Passage given>
>> start

Rick Erickson (RE) I loved it, and I know that other people did, too. It was so much fun to do the complete Brandenburg Concertos over the season, plus the cantatas and everything else. As an instrumental ensemble and chorus, we all got to know each other, and this season is the direct result of all the great ideas that developed as we walked through last season together.

EM That reminds me of what I’ve always said about moving to a new place. You really have to experience the seasons a second time before you can claim a new city or new ensemble to be your own. So, Rick, I figure that, after this second season with the Boulder Bach Festival, Boulder really will be your place, too.

RE Look, I’m Swedish enough to already be completely positive about the Boulder Bach Festival. It already feels very natural and very good, and I’m so excited about this new season. Just look at what we’re taking on. We’re starting with ambitious Chamber Concerts this fall, and then it’s the St. John Passion (BWV 245) in the spring and Bach Camp! in the summer.

The program for the Chamber Concerts later this month is going to be so much fun for our players and the audience. It’s all about context. It’s all about Bach’s world. That to me is both exciting and gives a clear picture, too, as to who Bach was. To be lining up Bach with Corelli, Vivaldi and Handel and hearing concerti in the context of Bach’s time is really exciting and will be just phenomenal. I think we’re all going to have a ball.

>> end

Provided data>
>> start

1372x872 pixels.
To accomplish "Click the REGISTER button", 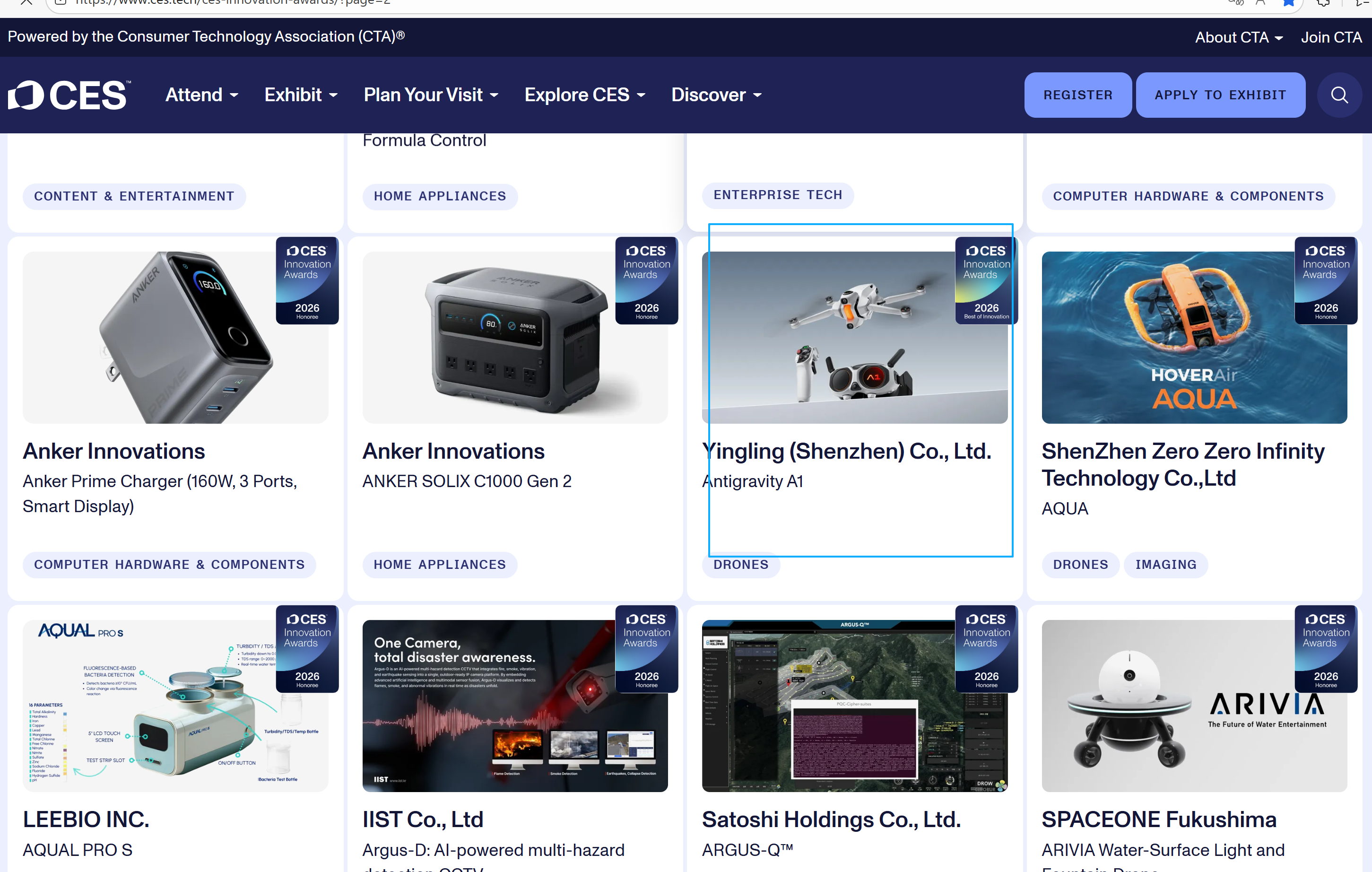I will (x=1077, y=95).
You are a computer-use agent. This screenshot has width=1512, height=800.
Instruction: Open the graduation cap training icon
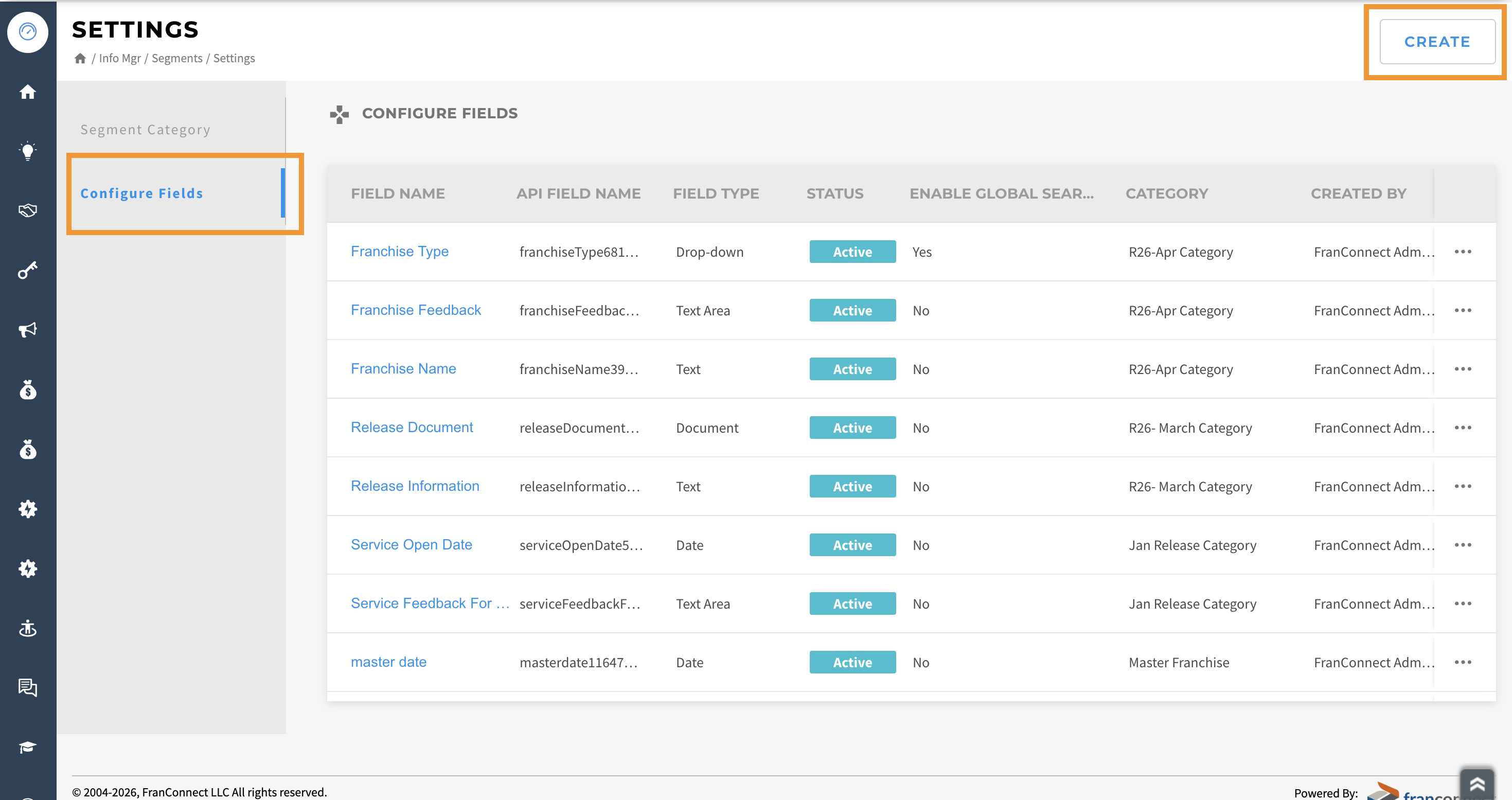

>> end

Request 1> From the Boulder Bach Festival interview, return the passage that begins at the words "EM That reminds me" and stops after the words "in the summer.", copied word for word.
Request 2> According to the Boulder Bach Festival interview, what work will the festival perform in the spring?
Request 3> Continue the Boulder Bach Festival interview from the point where it stops.

Written response 1>
EM That reminds me of what I’ve always said about moving to a new place. You really have to experience the seasons a second time before you can claim a new city or new ensemble to be your own. So, Rick, I figure that, after this second season with the Boulder Bach Festival, Boulder really will be your place, too.

RE Look, I’m Swedish enough to already be completely positive about the Boulder Bach Festival. It already feels very natural and very good, and I’m so excited about this new season. Just look at what we’re taking on. We’re starting with ambitious Chamber Concerts this fall, and then it’s the St. John Passion (BWV 245) in the spring and Bach Camp! in the summer.

Written response 2> The St. John Passion (BWV 245).

Written response 3>
EM You know, what surprises me is how radical, fresh and new Bach’s idea of the keyboard concerto was. He took other composers’ works for other instruments and turned them into keyboard concertos, and, to complement that, you’ve selected to also feature a Handel organ concerto during the upcoming Chamber Concerts.

RE Handel was in England where the organ was not perceived to be a primary contrapuntal instrument, unlike in Germany. It had very little in the way of a pedal division, and yet, in spite of that instrument’s incredible limitations, Handel wrote this elaborate keyboard game with lots of room for piles of ornamentation and expansion on a basic idea. It’s almost as if all keyboardists looked at each other one day and said, “Our time his here. We’re soloists, too.”

It’s pretty amazing just how quickly writing for keyboards evolved during the Baroque period, and already last spring, Zachary Carrettin and I began investigating this when we performed the Sonata in G minor (BWV 1029) at the Gala Benefit. The harpsichord is a full-fledged participant in the language of that sonata and equal to the viola da gamba in every sense. That had to have been really important for continuo keyboardists after years and years of just quietly filling in the harmonies.

But, actually, here’s the really interesting thing.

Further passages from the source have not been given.